Mix all the marination ingredients nicely and add to the mutton and rub well. refrigerate overnight.

On a thick botton flat type pan, heat white oil. Add Onion paste. saute till transluscent in high heat. Add ginger garlic paste, green chilli paste and saute for a few minutes. Add the mutton pieces without the marinade. Mix well. Turn on the heat. cover cook in medium heat for 5-7 mins.

Add the Marinades. Mix well. Sprinkle few drops of water (if needed). Add 1 tbsp of ghee and sprinkle garam masala powder. Mix well. Turn down the heat to lowest flame.

Keep cooking till oil separates. 

Add hot water depending on your gravy requirement. The gravy should not be too runny. Pressure cook till the mutton is just tender. Keep aside. Now take a clean pan and add 1 tbsp of ghee. Add star anise and the hing. 
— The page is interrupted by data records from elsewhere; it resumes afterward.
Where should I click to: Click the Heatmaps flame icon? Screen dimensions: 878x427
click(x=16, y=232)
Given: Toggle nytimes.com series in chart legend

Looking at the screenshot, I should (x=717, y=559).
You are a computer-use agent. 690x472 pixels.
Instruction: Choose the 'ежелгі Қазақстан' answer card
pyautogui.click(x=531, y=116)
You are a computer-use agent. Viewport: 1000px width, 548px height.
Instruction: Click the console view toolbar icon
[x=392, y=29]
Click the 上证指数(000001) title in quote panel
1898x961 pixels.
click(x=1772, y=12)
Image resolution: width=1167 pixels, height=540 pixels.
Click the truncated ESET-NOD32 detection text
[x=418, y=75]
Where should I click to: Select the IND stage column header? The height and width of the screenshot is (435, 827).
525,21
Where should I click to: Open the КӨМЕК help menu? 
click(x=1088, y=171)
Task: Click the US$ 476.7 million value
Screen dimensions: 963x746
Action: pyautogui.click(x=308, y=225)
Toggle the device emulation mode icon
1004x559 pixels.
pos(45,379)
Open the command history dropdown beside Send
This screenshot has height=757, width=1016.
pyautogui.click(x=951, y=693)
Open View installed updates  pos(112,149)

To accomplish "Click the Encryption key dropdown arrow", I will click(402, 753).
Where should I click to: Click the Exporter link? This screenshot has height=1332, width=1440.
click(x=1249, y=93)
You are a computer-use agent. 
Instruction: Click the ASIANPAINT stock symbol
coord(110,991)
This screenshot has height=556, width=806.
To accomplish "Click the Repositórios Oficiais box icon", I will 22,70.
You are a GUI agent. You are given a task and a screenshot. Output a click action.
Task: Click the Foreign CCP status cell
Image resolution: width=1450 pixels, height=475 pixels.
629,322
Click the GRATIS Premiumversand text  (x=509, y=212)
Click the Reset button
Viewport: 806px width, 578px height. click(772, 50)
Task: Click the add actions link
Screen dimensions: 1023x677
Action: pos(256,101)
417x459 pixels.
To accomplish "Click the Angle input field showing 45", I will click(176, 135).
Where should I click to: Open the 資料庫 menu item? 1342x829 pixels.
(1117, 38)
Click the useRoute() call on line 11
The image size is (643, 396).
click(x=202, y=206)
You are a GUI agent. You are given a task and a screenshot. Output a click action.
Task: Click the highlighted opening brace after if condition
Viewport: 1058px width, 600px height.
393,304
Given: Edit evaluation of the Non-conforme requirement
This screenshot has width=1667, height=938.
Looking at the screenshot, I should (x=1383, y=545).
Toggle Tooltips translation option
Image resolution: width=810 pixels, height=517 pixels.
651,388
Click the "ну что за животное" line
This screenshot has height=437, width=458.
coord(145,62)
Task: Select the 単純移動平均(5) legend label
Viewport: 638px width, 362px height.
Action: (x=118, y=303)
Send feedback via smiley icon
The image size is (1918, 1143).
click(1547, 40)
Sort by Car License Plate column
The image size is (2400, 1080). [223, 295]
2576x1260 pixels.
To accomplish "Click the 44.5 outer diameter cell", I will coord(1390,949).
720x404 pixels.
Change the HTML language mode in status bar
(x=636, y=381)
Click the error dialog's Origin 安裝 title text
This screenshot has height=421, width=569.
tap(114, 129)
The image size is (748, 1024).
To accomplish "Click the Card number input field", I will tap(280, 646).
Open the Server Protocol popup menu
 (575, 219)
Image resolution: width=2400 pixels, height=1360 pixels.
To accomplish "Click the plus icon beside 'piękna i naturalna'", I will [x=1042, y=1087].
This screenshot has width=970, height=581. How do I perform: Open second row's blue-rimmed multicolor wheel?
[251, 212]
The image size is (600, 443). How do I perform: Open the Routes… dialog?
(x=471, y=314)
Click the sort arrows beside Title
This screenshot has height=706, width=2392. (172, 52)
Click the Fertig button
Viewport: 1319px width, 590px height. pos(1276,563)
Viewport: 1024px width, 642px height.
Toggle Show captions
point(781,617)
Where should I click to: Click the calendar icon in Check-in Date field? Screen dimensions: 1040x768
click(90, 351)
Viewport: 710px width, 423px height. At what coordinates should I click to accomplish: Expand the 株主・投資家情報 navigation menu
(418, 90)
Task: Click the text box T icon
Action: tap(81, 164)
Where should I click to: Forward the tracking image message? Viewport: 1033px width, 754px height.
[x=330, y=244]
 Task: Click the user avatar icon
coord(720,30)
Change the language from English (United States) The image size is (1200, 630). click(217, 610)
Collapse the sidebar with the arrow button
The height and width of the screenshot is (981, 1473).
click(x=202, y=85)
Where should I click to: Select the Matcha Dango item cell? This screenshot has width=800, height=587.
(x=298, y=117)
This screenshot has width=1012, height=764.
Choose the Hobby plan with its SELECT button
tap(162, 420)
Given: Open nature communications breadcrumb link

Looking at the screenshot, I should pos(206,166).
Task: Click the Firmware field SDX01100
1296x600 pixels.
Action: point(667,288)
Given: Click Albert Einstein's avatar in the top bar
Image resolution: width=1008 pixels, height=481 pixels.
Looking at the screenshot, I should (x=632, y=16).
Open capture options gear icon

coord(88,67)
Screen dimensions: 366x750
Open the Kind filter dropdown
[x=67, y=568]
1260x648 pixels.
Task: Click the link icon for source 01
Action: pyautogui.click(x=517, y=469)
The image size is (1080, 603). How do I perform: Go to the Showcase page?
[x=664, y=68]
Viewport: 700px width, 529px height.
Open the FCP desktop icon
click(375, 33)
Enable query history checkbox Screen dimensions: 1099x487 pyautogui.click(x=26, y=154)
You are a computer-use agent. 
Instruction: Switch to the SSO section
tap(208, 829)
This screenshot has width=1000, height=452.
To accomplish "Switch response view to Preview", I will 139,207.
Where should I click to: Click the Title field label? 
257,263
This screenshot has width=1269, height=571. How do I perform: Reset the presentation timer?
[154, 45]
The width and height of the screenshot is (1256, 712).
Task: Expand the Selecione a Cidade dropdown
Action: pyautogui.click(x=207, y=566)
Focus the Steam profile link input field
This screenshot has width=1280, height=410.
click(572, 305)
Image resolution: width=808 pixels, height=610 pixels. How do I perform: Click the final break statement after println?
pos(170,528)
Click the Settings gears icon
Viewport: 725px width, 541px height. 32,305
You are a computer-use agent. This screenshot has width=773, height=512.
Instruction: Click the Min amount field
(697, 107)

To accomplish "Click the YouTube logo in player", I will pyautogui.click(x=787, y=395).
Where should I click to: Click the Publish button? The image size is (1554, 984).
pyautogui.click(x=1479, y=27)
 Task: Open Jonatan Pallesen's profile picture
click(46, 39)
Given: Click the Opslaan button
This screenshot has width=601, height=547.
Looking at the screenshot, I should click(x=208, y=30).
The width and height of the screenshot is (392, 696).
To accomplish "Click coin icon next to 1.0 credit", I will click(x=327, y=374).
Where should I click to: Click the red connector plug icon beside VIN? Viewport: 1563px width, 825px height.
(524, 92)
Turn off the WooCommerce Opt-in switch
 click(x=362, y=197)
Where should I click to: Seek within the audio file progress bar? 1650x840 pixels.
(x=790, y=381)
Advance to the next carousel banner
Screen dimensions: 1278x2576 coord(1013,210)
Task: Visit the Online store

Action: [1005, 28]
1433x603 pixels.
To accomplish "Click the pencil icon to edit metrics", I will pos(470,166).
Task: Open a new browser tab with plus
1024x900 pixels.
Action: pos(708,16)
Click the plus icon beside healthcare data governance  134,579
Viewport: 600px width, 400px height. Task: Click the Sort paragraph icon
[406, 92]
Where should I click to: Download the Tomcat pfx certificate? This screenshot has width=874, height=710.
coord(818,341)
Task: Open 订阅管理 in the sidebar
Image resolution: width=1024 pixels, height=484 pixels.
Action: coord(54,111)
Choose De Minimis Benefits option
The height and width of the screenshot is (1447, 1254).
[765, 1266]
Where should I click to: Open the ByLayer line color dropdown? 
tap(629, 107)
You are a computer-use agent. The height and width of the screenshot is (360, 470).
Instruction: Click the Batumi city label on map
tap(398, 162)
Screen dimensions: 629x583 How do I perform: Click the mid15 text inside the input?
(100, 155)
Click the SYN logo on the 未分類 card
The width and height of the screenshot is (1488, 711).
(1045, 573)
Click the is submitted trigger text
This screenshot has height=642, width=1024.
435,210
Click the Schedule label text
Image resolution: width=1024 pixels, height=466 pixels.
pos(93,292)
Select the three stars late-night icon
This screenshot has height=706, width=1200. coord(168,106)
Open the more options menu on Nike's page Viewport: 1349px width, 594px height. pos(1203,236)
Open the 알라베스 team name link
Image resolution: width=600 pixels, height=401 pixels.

Then add the cooked mutton and mix well. Let it simmer for some time. Adjust the seasoning.

Once the meat are all done and oil is separating. turn off the heat. Sprinkle chopped green chilli. 

Sprinkle fried onions and fresh mint / pudina leaves and serve.

Sending this to linkz Party by My Mixing Spoon

Saturday, 22 March 2014

Crab Masala - Ka(n)kra Kosha

Here in Bengal, we have our very own nearest sea beach at Digha and Mandarmoni, which takes just 3-4 hours to reach. We have spent quite a lot of our weekends there when we have lesser responsibilities and not enough money to plan a lavish holidays. So, it was just packing your back-pack on a friday night, take a early morning bus and reach there, book a room in a descent hotel and then go and jump into the sea. Then there was sea food, and a good nap in the afternoon. Oh,, gone are those days!! In the evening, we used to go to the local market and bought fresh fishes and sometimes crab. There are a number of stalls on the beach, where you can approach, they will cook your fish for a very nominal charge. I have had the most delicious crab preparations there, with very few ingredients. I really donot know the secret of such a good taste, may be it is because of the fresh ingredients, or the sea breeze, or the holiday mood, or whatever, but I never forget that awesome taste of fish and crab dishes I had there. 
Tried to simulate that taste with this crab masala, which is not at per with them, still it is not bad either. 


  • Crabs - 3
  • Medium Onion - 4, chopped
  • Garlic Paste - 2 tsp
  • Ginger Paste - 2 tsp
  • Salt, turmeric
  • Sugar - a pinch
  • Green Chilli - 6-7, or as per taste
  • Cumin powder - 1 tsp
  • Coriander Leaves - a handful

Boil the crab pieces with salt and turmeric in two cups of water for 5 minutes. Remove and keep the stock.

Add mustard oil in a pan. Then add slit green chilli, and after a stir, add the chopped onions with a pinch of sugar and salt. Fry till golden brown, then add the garlic paste and half of ginger paste. Mix well.

Add turmeric, salt, cumin powder and fry well. Next add the boiled crab pieces and mix well with the spices.

When oil separates, add the reserved stock and mix well. Add the remaining ginger paste and stir carefully.

Boil over low heat till gravy thickens. Adjust the seasoning. Sprinkle chopped coriander and serve hot with plain rice.